Разыгрывавшаяся в разного типа текстах, рамочно обусловливающая научную пытливость, получающая отклики в инженерии, логоистория наталкивается на сильное сопротивление при вторжении в социальность. Речь идет о много более сложном конфликте, нежели непризнание инертным большинством общества его инновативного меньшинства (тем более что инновации давно уже в запросе со стороны потребительских масс). Как было постулировано, corps social опространствливает время, закрепощает его биполярностью, тогда как оно, будучи суверенным, неутомимо делает разные свои состояния преходящими. Несмотря на очень высокую вариативность форм, которые принимает сожительство людей друг с другом, в последней глубине общество отнюдь не богато диахроническими ресурсами. За вычетом внешней пестроты социальность изменяется в своей сущности, в своей внутренней потенции по двоичному принципу – третье ей не дано. Она развивается от статусной организации к ролевой, от бытования в виде коммун к огосударствлению, от сакрализации обычаев и институций к их профанизации. Но и такая ограниченная двоичностью мобильность[148]не означает, что устаревающее сходит в социальности вовсе на нет: и в ролевом обществе есть место статусам (например, в случае церковнослужителей); неформальные группы свидетельствуют о неистребимости коммунаризма; осквернение святынь уголовно наказуемо и там, где царят мирские ценности. Многоходовой логоистории не удается в совершенстве воплотиться в двухшаговой социодиахронии. Первая то и дело учреждает собственную (субкультурную) социальность поодаль от конституированного общественного порядка, будь то монастыри, как нельзя лучше отвечающие установкам христианства, или всяческие «поэтики поведения» (Ю.М. Лотман) Нового и Новейшего времени, вроде авангардистского эпатажа буржуазной публики и прочих жизнетворческих инициатив «человека-артиста» (сегодня в ходу «аватары», под которыми прячут идентичности энтузиасты электронного общения). Эти поползновения логоистории диктовать свою волю социальности не выходят, однако, за грань экспериментов, пусть поднимающихся на уровень модного поветрия, но все же не вовлекающих в сферу влияния общество в целом. Даже тоталитарные режимы, вознамерившиеся в ХХ веке быть репрезентантами эпохального исторического сдвига, были в состоянии выразить себя во всей чистоте их замысла только на элитных верхушках общества (вроде СС) или в культe героев (вроде победителей в соцсоревновании).

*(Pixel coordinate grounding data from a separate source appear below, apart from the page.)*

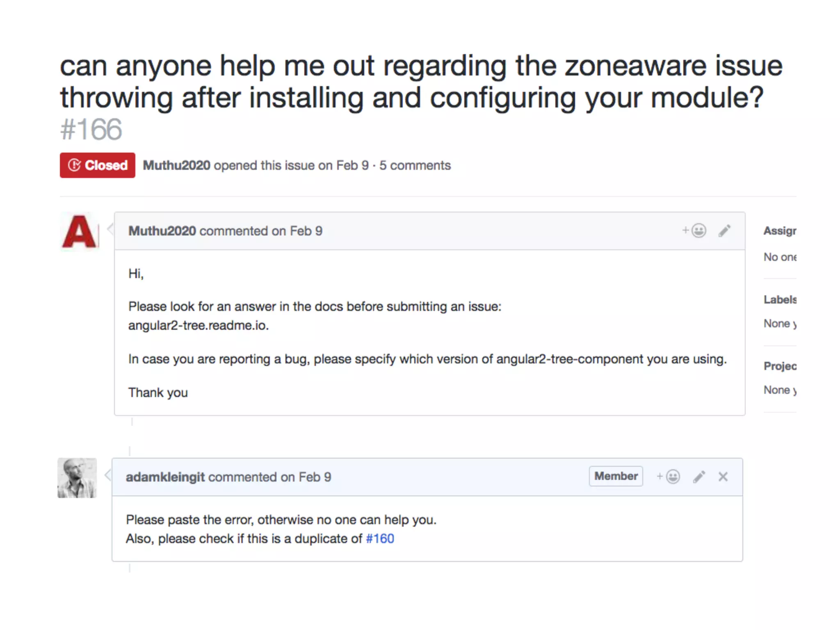
Task: Open the Assignees sidebar section
Action: tap(779, 231)
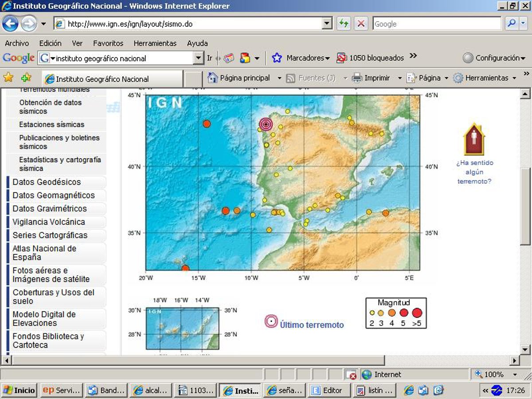Click the house earthquake report icon
Screen dimensions: 532x399
[x=474, y=139]
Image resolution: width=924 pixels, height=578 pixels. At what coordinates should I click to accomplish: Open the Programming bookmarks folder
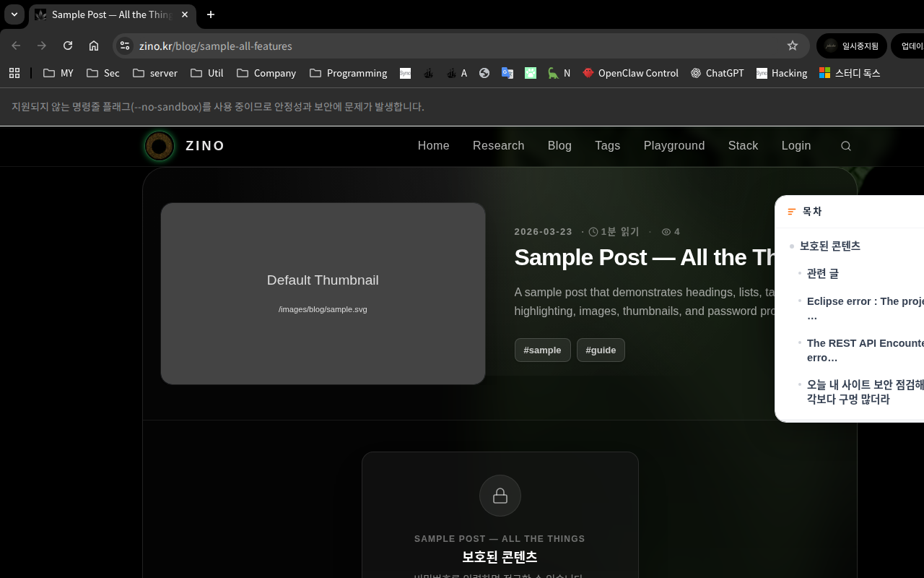[x=348, y=73]
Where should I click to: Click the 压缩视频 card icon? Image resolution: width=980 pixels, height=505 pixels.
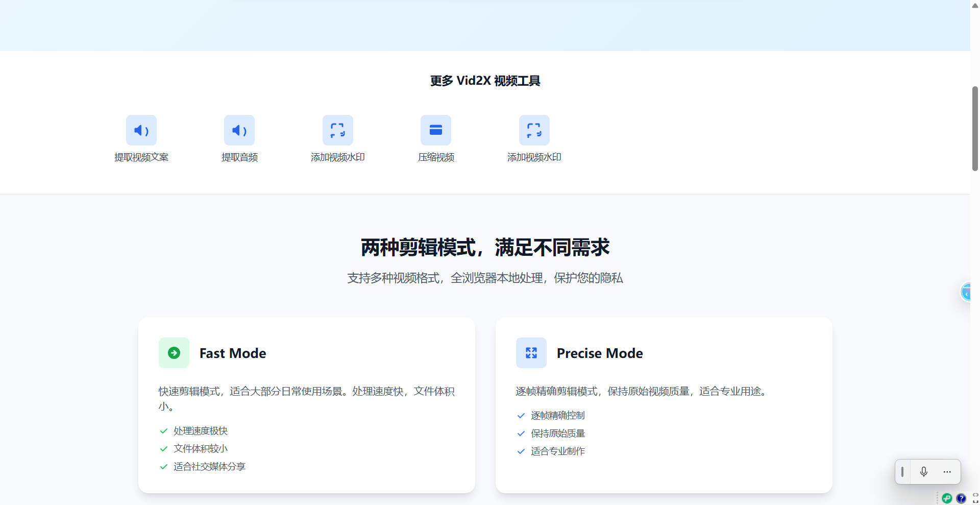click(x=435, y=130)
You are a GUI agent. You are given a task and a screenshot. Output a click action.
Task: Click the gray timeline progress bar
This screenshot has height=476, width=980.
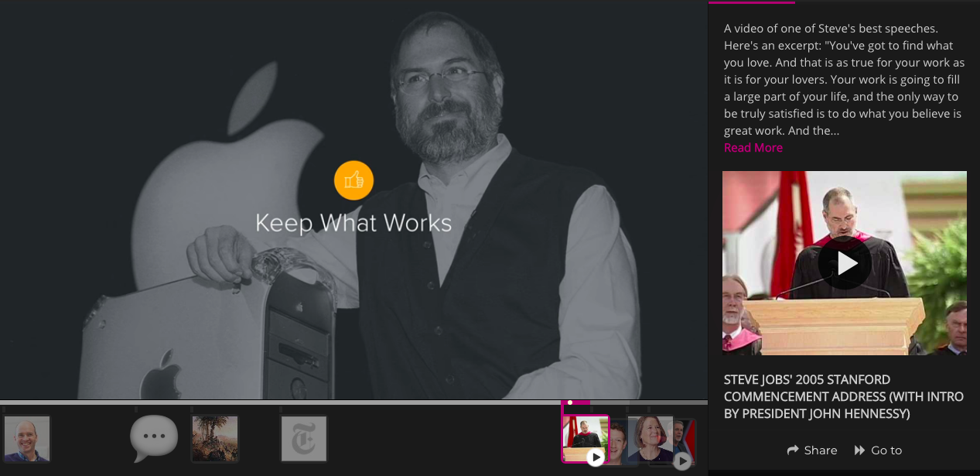[309, 402]
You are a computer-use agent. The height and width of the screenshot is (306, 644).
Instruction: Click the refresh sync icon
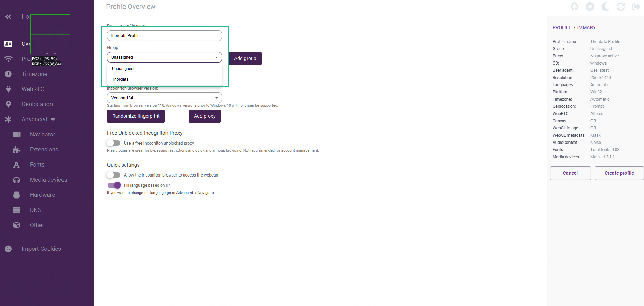coord(621,7)
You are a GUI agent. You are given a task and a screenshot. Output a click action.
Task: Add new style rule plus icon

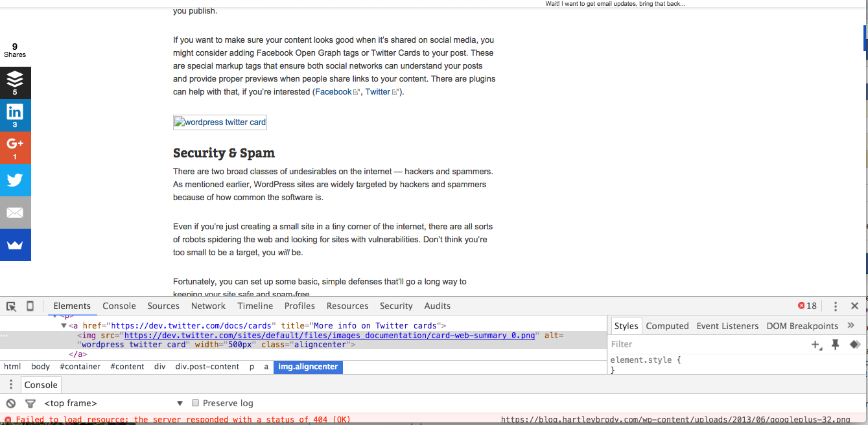(816, 345)
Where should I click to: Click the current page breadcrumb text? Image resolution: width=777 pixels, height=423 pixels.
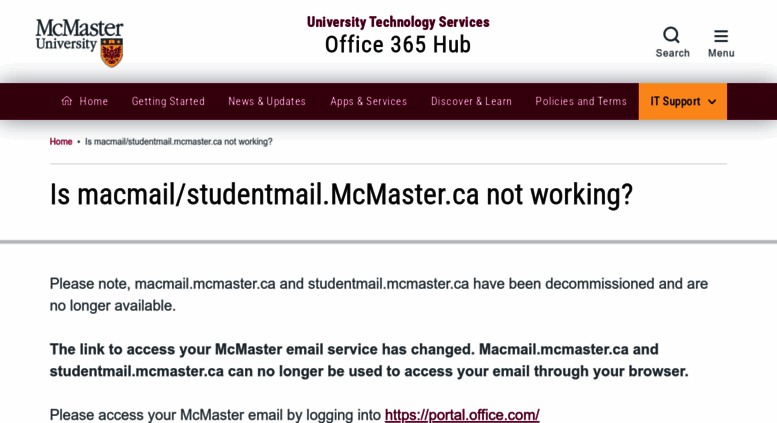[x=179, y=142]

Далеко не полная, чреватая коллизиями совместимость эпохального времени с пространственно-социальным разрешается в том, что к истории смысла присовокупляется еще одна – значений. Социальность подражает антропологической темпоральности, суживая ее в событиях местного формата. К ним может быть причастен любой индивид вне зависимости от его вклада в становление идей. Тем самым каждый из живущих обретает право на историзм, пусть отличный от мирообъемлющего. У имитаций нет иного назначения, кроме компенсаторного. Если история смысла творит реальность (конструируемую дискурсивно, открываемую научно, преображенную технически), то история значений привязана к конкретным обстоятельствам, семантична в той мере, в какой соматична – в какой коллективное тело ситуативно определяет свои действия. Иначе говоря, история значений имеет геополитическое содержание – она есть история власти: общественного организма над эксплуатируемой им природной средой, человека над человеком в рамках отдельно взятого социума, одного этноса над соседним, порабощаемым в результате войны. Все эти три власти зиждутся на смежности, контактны, отправляются социофизически. История значений носит случайный характер, вероятностна (сырьевых запасов где-то много, а где-то мало; самоуверенного властителя может свалить внезапный недуг; какая из сторон выиграет сражение – заранее неизвестно), тогда как эпохальное время автодетерминировано, само себя порождает в наших головах. Иcтория значений не предусматривает, стало быть, того, что последующее будет здесь вытекать из предыдущего со строгой закономерностью (обнаружение месторождений нефти может круто изменить судьбу страны). Между тем логоистория не случайна вдвойне: и в своей цикличности, как повтор, и в своей линейности, как автоматический вывод нового из старого посредством отрицания.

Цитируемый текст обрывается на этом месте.